We present the recent breakthrough paper of Kane, Lovett and Moran (arXiv, 2017),

which gives nearly optimal algorithms for k-SUM and related problems in the linear decision tree model.

In this problem we are given n real numbers and want to determine whether there exist k among them that sum up to 0.

In the model we only count linear sign tests involving the input numbers. All other operations are for free, but they are not

allowed to access the input explicitly.

[KLM'17] solves k-SUM with O(kn\log^2 n) linear tests, each of which is 2k-sparse (has at most 2k nonzero terms),

with only +1,-1 coefficients.

The same technique can sort A+B, for sets A,B or n real numbers each, with O(n\log^2 n) linear tests, all 8-sparse

with +1,-1 coefficients, and several other problems of this sort, including SubsetSum (with O(n^2\log n) linear tests).

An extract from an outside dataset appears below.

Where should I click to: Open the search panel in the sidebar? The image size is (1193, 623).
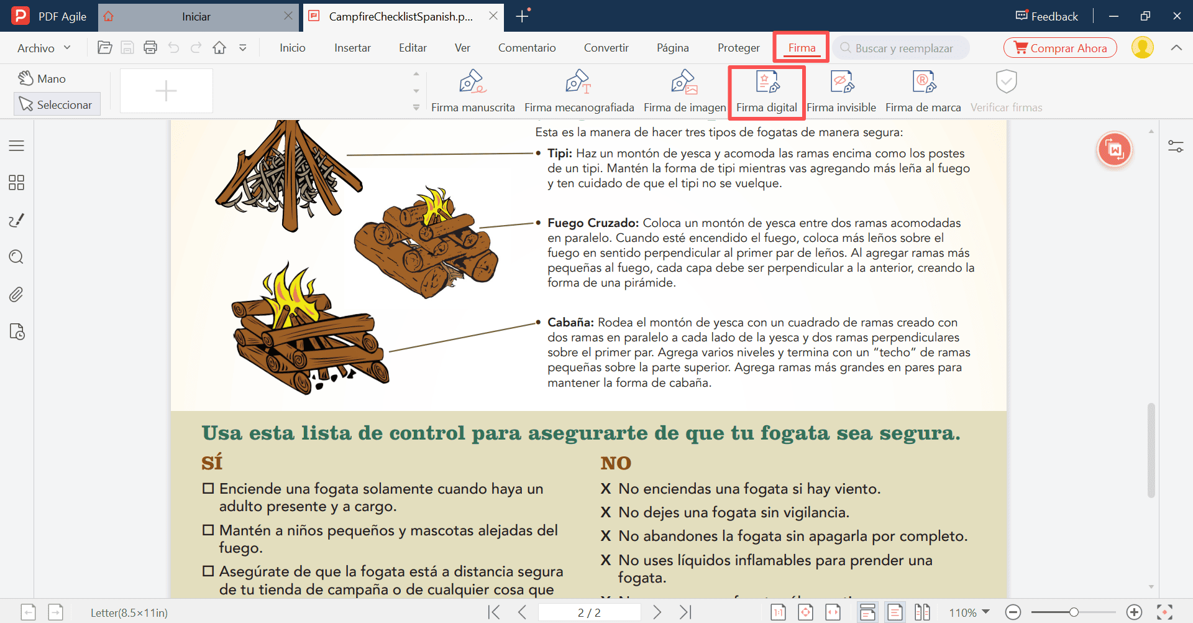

These results improve earlier results by roughly a factor of n.

The paradigm in [KLM'17], as in all earlier works, is to regard the input set (x1,x2,...,xn) as a point in R^n, regard each

test that we want to perform (e.g., that k concrete input elements add up to 0) as an equation of a hyperplane in R^n,

and solve the resulting problem of point location in the arrangement of these hyperplanes.

The novelty in [KLM'17] is the use of a new tool, inferences and inference dimension, introduced by the authors in their study of active learning.